* [Stated goal]: Update the material below by replacing each occurrence of "dropdown" with "pull-down", leaving every other part unchanged.

--- Begin ---

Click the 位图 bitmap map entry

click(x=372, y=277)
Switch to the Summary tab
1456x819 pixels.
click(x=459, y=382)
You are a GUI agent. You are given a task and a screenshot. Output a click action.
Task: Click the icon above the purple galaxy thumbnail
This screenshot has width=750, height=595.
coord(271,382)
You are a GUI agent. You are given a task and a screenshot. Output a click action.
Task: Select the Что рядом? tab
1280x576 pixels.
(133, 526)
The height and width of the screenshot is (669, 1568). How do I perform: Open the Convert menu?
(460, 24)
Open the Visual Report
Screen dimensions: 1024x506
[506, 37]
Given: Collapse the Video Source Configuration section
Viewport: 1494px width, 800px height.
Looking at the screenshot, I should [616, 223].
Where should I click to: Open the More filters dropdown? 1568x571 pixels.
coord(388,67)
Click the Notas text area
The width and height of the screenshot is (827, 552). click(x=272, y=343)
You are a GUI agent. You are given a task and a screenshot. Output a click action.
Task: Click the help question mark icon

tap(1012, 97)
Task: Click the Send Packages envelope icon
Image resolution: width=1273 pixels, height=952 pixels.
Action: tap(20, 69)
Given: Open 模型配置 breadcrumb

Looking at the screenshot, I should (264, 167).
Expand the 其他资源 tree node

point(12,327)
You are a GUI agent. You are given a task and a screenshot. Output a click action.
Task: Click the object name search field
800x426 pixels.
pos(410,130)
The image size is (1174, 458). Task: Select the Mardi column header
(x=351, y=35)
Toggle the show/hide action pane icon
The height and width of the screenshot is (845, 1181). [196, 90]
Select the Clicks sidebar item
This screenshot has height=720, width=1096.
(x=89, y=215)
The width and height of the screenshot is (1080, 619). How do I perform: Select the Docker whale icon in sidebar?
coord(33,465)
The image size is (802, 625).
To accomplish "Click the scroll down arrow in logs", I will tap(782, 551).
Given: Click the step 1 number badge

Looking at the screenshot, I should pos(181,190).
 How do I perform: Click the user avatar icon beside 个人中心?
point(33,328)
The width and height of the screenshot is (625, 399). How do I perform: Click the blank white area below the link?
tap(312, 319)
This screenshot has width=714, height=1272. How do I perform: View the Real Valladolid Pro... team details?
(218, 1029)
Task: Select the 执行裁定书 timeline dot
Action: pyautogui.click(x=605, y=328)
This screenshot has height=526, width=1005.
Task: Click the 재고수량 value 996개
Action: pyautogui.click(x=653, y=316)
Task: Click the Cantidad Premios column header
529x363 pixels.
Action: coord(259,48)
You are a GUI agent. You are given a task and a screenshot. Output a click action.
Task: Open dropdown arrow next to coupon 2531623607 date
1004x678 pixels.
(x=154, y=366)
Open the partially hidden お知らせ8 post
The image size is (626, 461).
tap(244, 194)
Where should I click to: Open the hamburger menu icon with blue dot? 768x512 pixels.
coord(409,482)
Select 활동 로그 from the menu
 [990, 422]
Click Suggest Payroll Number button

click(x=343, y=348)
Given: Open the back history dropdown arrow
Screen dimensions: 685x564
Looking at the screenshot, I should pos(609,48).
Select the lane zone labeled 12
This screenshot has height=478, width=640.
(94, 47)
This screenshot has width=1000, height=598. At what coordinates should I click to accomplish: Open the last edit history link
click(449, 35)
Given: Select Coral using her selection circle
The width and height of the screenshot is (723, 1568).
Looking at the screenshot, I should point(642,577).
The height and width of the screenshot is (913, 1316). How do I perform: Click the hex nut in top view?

--- End ---

* [Exercise result]:
Click the 位图 bitmap map entry

click(x=372, y=277)
Switch to the Summary tab
1456x819 pixels.
click(x=459, y=382)
You are a GUI agent. You are given a task and a screenshot. Output a click action.
Task: Click the icon above the purple galaxy thumbnail
This screenshot has width=750, height=595.
coord(271,382)
You are a GUI agent. You are given a task and a screenshot. Output a click action.
Task: Select the Что рядом? tab
1280x576 pixels.
(133, 526)
The height and width of the screenshot is (669, 1568). How do I perform: Open the Convert menu?
(460, 24)
Open the Visual Report
Screen dimensions: 1024x506
[506, 37]
Given: Collapse the Video Source Configuration section
Viewport: 1494px width, 800px height.
Looking at the screenshot, I should [616, 223].
Where should I click to: Open the More filters pull-down? 1568x571 pixels.
coord(388,67)
Click the Notas text area
The width and height of the screenshot is (827, 552). click(x=272, y=343)
You are a GUI agent. You are given a task and a screenshot. Output a click action.
Task: Click the help question mark icon

tap(1012, 97)
Task: Click the Send Packages envelope icon
Image resolution: width=1273 pixels, height=952 pixels.
Action: tap(20, 69)
Given: Open 模型配置 breadcrumb

Looking at the screenshot, I should (264, 167).
Expand the 其他资源 tree node

point(12,327)
You are a GUI agent. You are given a task and a screenshot. Output a click action.
Task: Click the object name search field
800x426 pixels.
pos(410,130)
The image size is (1174, 458). Task: Select the Mardi column header
(x=351, y=35)
Toggle the show/hide action pane icon
The height and width of the screenshot is (845, 1181). [196, 90]
Select the Clicks sidebar item
This screenshot has height=720, width=1096.
(x=89, y=215)
The width and height of the screenshot is (1080, 619). How do I perform: Select the Docker whale icon in sidebar?
coord(33,465)
The image size is (802, 625).
To accomplish "Click the scroll down arrow in logs", I will tap(782, 551).
Given: Click the step 1 number badge

Looking at the screenshot, I should pos(181,190).
 How do I perform: Click the user avatar icon beside 个人中心?
point(33,328)
The width and height of the screenshot is (625, 399). How do I perform: Click the blank white area below the link?
tap(312, 319)
This screenshot has width=714, height=1272. How do I perform: View the Real Valladolid Pro... team details?
(218, 1029)
Task: Select the 执行裁定书 timeline dot
Action: pyautogui.click(x=605, y=328)
This screenshot has height=526, width=1005.
Task: Click the 재고수량 value 996개
Action: pyautogui.click(x=653, y=316)
Task: Click the Cantidad Premios column header
529x363 pixels.
Action: coord(259,48)
You are a GUI agent. You are given a task and a screenshot. Output a click action.
Task: Open pull-down arrow next to coupon 2531623607 date
1004x678 pixels.
(x=154, y=366)
Open the partially hidden お知らせ8 post
The image size is (626, 461).
tap(244, 194)
Where should I click to: Open the hamburger menu icon with blue dot? 768x512 pixels.
coord(409,482)
Select 활동 로그 from the menu
 [990, 422]
Click Suggest Payroll Number button

click(x=343, y=348)
Given: Open the back history pull-down arrow
Screen dimensions: 685x564
Looking at the screenshot, I should pos(609,48).
Select the lane zone labeled 12
This screenshot has height=478, width=640.
(94, 47)
This screenshot has width=1000, height=598. At what coordinates should I click to accomplish: Open the last edit history link
click(449, 35)
Given: Select Coral using her selection circle
The width and height of the screenshot is (723, 1568).
Looking at the screenshot, I should point(642,577).
The height and width of the screenshot is (913, 1316). How do I perform: Click the hex nut in top view?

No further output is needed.